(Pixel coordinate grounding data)
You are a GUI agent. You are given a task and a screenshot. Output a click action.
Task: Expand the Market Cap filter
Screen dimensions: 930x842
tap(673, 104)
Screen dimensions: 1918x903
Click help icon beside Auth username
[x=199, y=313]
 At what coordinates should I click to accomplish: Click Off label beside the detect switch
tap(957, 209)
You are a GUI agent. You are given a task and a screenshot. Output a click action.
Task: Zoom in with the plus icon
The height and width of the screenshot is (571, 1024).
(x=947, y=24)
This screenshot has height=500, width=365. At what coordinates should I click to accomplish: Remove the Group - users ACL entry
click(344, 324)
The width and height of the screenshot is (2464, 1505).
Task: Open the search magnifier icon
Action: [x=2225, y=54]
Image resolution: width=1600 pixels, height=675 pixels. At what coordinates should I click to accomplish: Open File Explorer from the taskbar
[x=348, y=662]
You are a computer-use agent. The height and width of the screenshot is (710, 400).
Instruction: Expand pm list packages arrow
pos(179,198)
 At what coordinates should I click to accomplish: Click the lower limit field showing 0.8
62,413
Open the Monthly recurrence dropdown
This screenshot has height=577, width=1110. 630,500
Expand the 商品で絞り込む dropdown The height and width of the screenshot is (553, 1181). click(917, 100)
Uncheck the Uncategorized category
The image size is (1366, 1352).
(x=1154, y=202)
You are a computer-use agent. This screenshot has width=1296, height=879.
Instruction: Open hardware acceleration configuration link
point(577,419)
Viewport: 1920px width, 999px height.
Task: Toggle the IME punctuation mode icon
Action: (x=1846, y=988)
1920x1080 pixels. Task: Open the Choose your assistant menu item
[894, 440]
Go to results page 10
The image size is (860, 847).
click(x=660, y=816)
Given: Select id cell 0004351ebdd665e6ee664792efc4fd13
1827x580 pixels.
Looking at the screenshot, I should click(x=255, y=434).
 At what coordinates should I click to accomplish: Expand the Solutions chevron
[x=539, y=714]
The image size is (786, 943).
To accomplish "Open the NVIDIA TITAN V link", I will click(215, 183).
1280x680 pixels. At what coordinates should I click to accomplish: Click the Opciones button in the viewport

EXERCISE INSTRUCTIONS:
Show the lines from the data above that contain the string "agent".

SOLUTION:
You are a GUI agent. You are given a task and a screenshot. Output a click action.
You are a GUI agent. You are given a task and a screenshot. Output a click action.
You are a computer-use agent. The height and width of the screenshot is (710, 400).
You are a computer-use agent. This screenshot has width=1296, height=879.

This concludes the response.